I have great respect for the inquiring mind, and so I try to see how this works and that works. Once some religious or scientific person starts getting arrogant and doctrinaire, I recall the long experience of seeing both be utterly humiliated and disgraced by over-asserting things that cannot be known for sure. Which is why I don't go there.
I do know what I have seen and done with my own eyes and hands, and rather than discounting my OWN direct experience as "subjective", to the contrary, I assert that IT is just as much objective fact as the "subjective" records of what scientists do in the laboratory. After all, they too are simply doing things with their hands and eyes, and there is no aspect of either their eyes, hands and minds that renders them any more objective than me. They write it down, and that is believed by many to somewhat magically convert subjective observation into objective data. But it doesn't.
It's objective if it's real and was done in truth, by me or by them. It's not if it wasn't. And just like any other thing, there's no way to know for sure. Genesis could be real. Or it could be an ancient novel. It is pleasant to read it both ways and consider how it could be real. That doesn't mean it IS. It is also pleasant to examine the evidence against that, the scientific evidence, and consider why that may be more accurate, but then again, where there are potential weaknesses in the data.
For example: the fact that the dating of very ancient things is done by radioactivity is ultimately determined by the constancy of "c", as radioactivity is an energic reaction ultimately derived from the behavior of energy. If "c" has been constant, then radioactive clocks can be trusted to have been constant. But if "c" has not been constant over time, if it has decayed, then the clock used to move faster.
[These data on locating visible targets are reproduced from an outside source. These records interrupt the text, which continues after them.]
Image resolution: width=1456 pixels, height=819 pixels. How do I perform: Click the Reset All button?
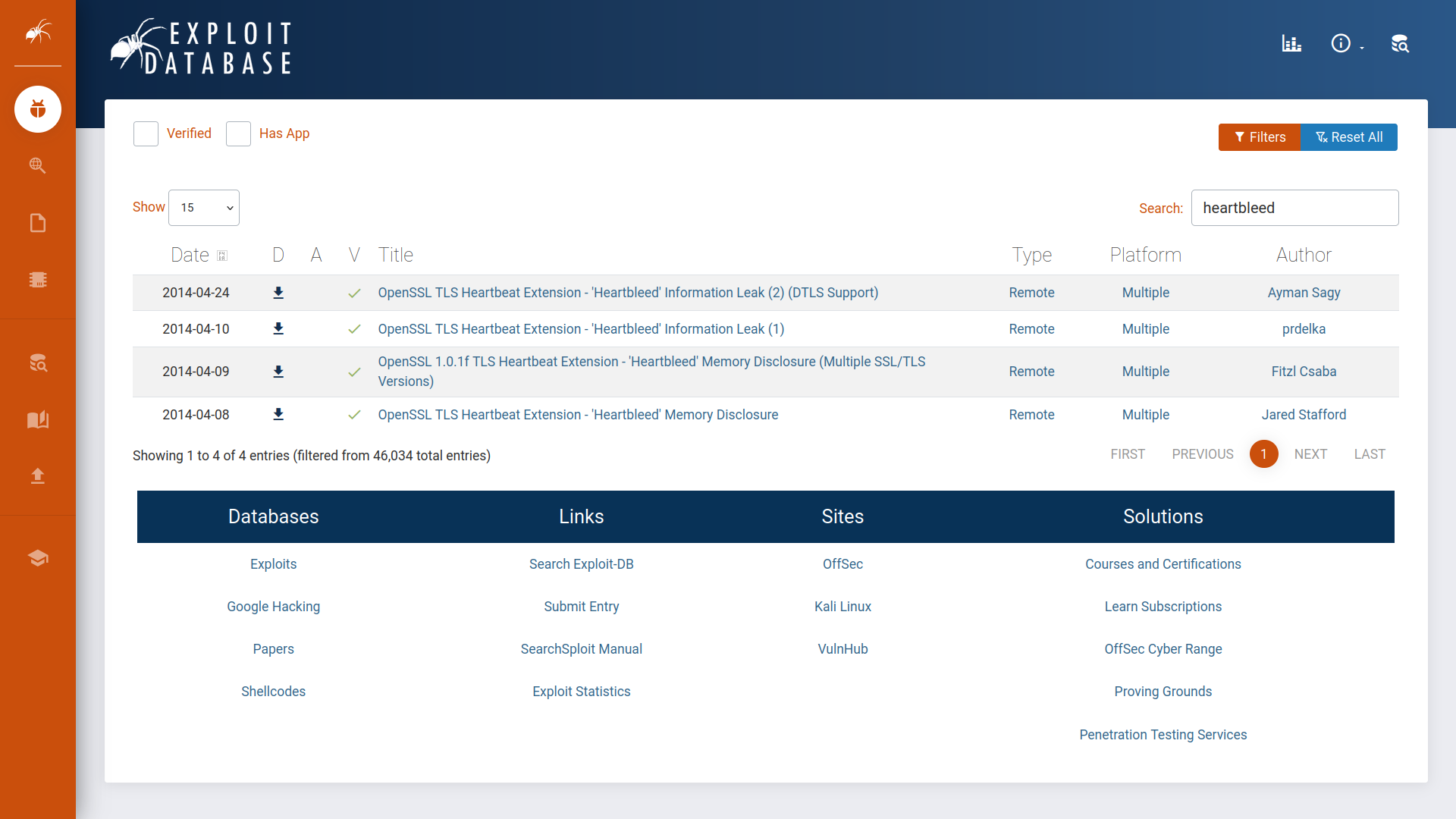click(x=1349, y=137)
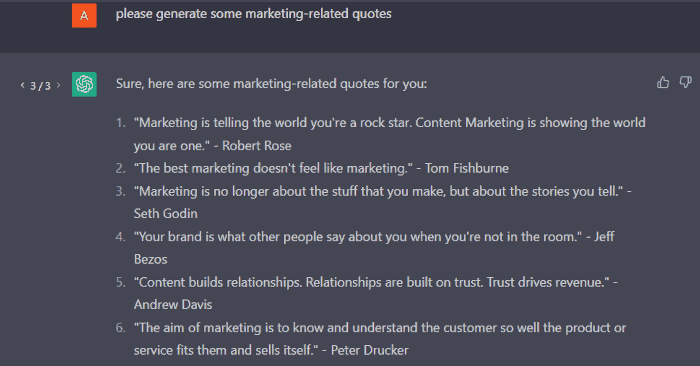Go to next response with right chevron
Image resolution: width=700 pixels, height=366 pixels.
[58, 85]
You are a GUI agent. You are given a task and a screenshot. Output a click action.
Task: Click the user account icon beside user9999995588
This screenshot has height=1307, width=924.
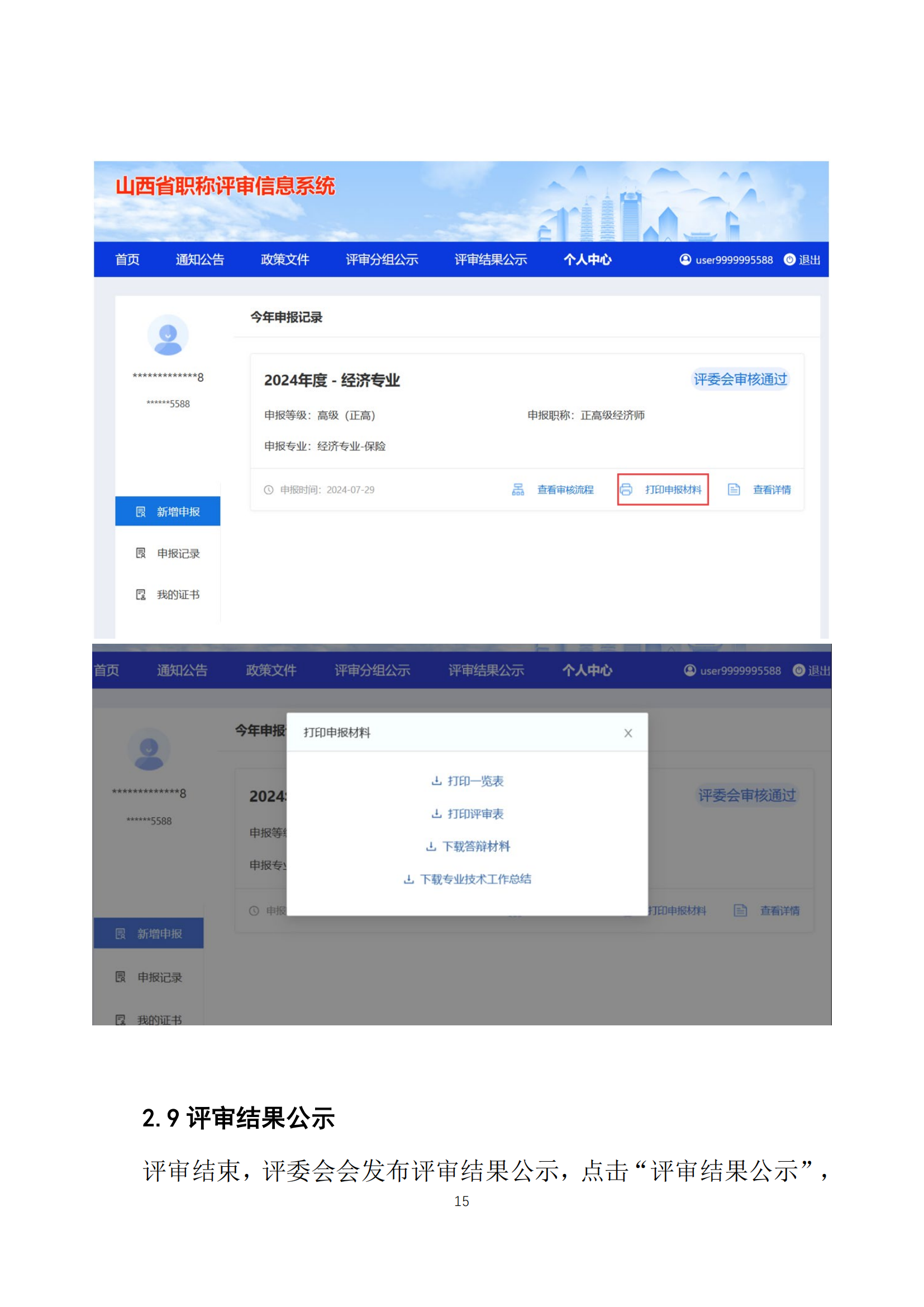(685, 260)
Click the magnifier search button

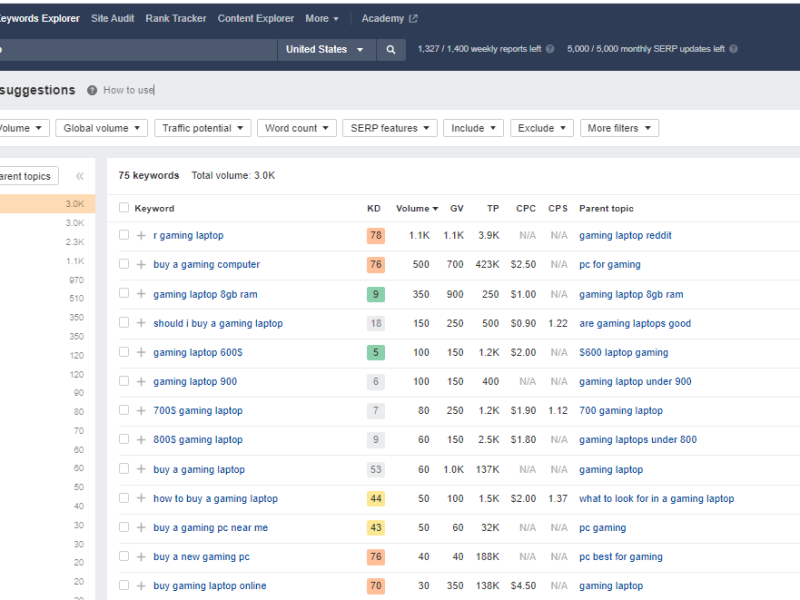click(391, 49)
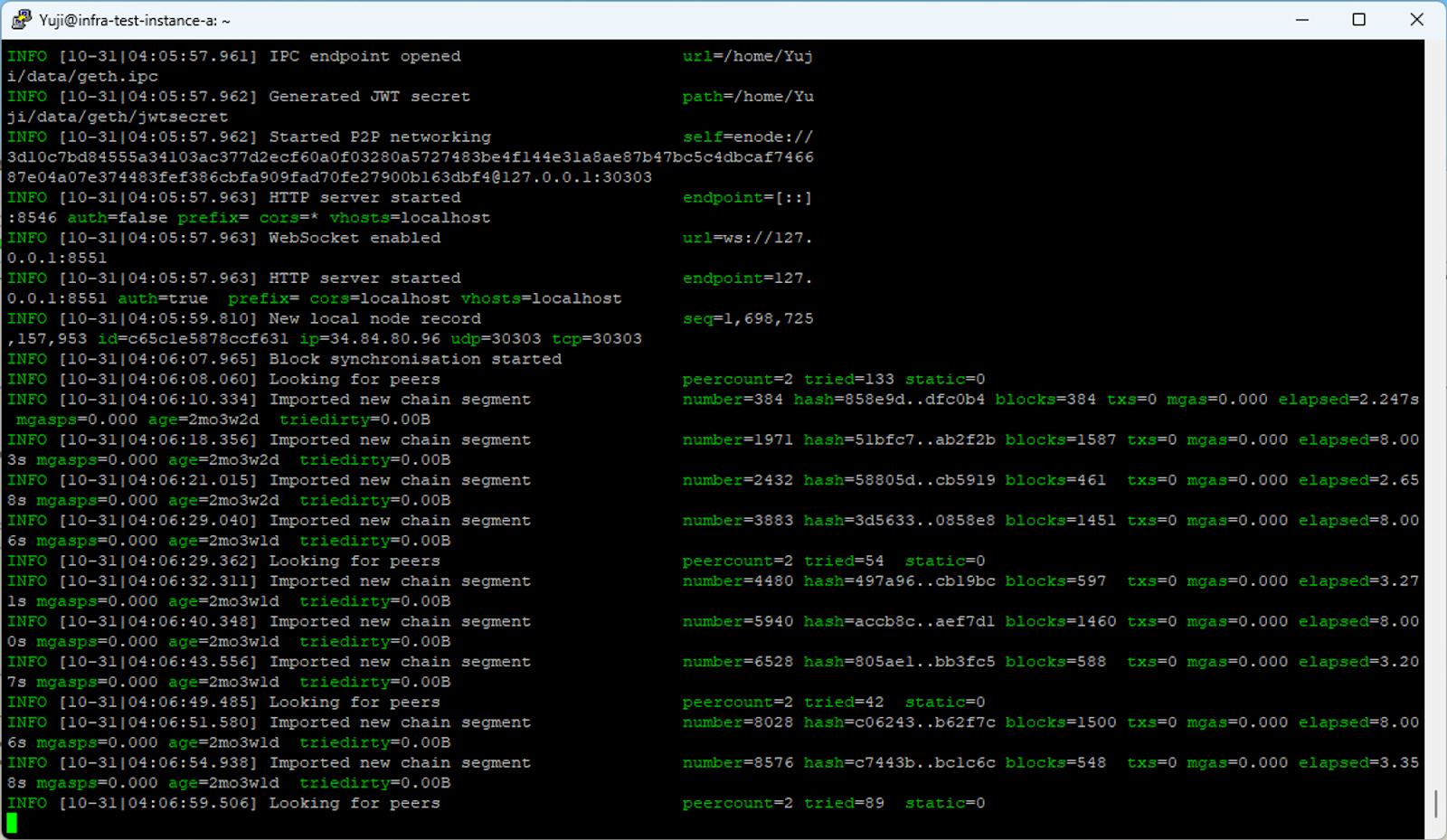Click the Yuji@infra-test-instance-a window title text
This screenshot has height=840, width=1447.
point(135,20)
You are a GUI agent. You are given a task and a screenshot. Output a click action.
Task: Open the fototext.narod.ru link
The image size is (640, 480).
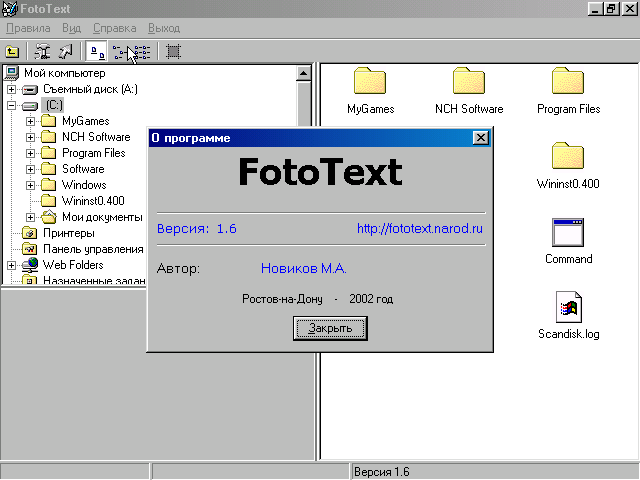pyautogui.click(x=420, y=229)
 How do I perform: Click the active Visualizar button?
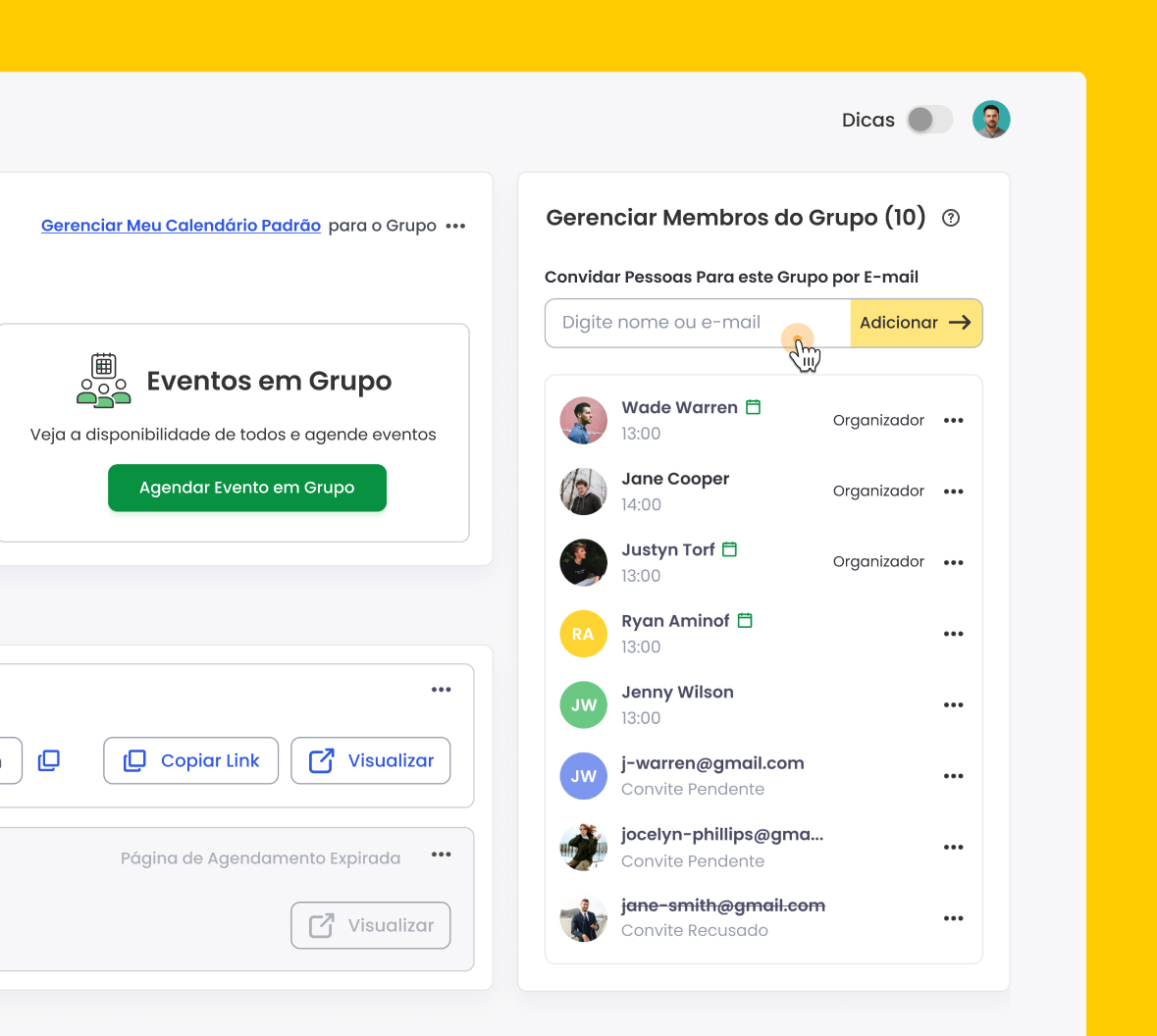[370, 760]
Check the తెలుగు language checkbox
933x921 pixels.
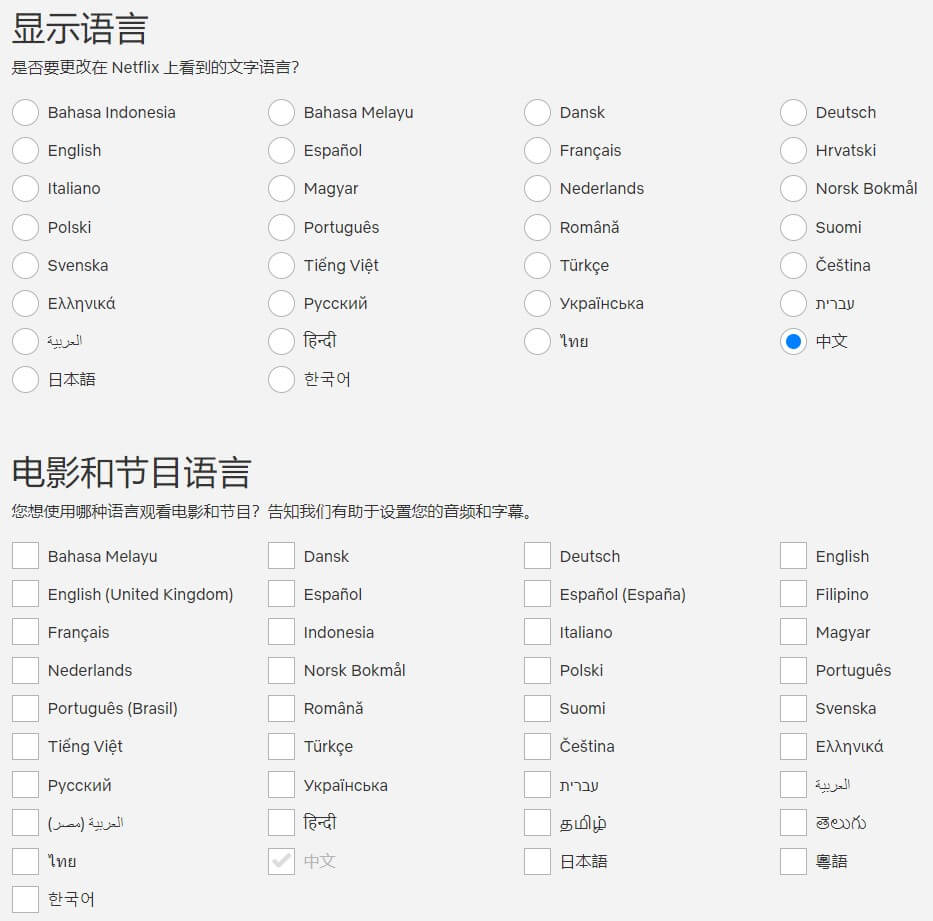click(793, 823)
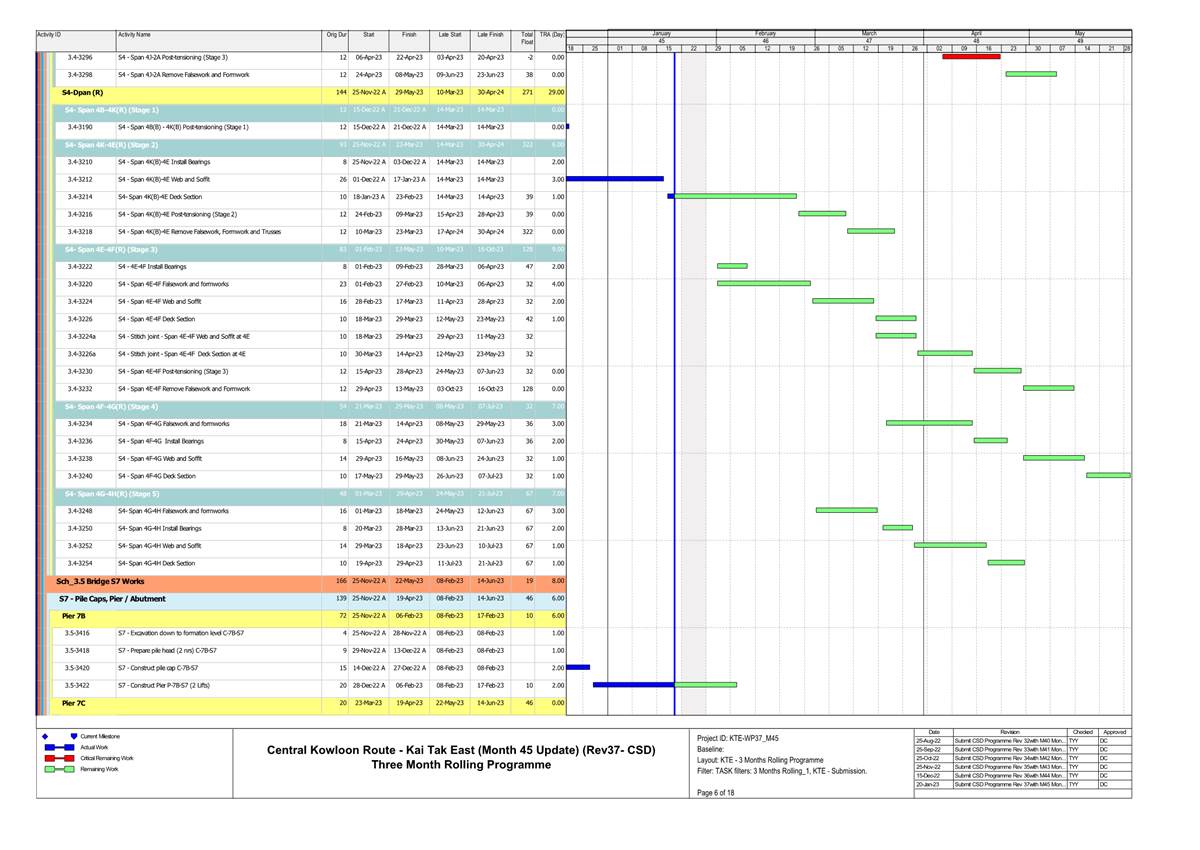Click the Total Float column header
The height and width of the screenshot is (850, 1200).
pyautogui.click(x=526, y=38)
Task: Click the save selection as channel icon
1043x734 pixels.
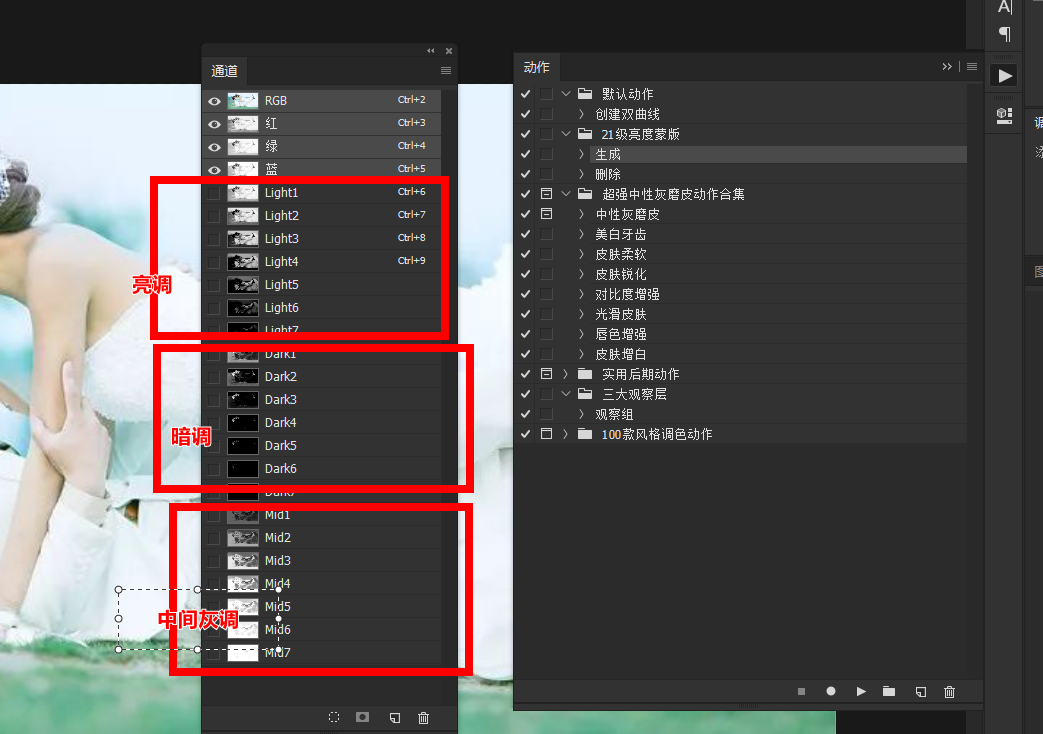Action: [361, 717]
Does this mean everything we know is wrong. Maybe not, if the change is insignificant. Most certainly, if the decay is significant. When I was a scientific pantheist, I actually got ANGRY when I read the summary of the Soviet study suggesting that the speed of light HAD decayed over time. I wondered at my own anger, and realized that an inconstant speed of light was actually a THEOLOGICAL threat to my belief system. I marveled that I, the closest thing to an atheist at the time, actually DID have a religion: my firm believe in science - and I was ready to really go after those Soviets for their heresy. Of course I didn't think in those terms, but that's what it amounted to.
So I'd say that when it comes to the earth and Genesis and the Flood, the conversation OUGHT TO BE lighthearted, because there is NOTHING really at stake...unless of course you have elevated things like books - be they religious or geological, to greater importance than they really have. And for that, I stand as a corrective, with a mixture of knowledge, wisdom and humor.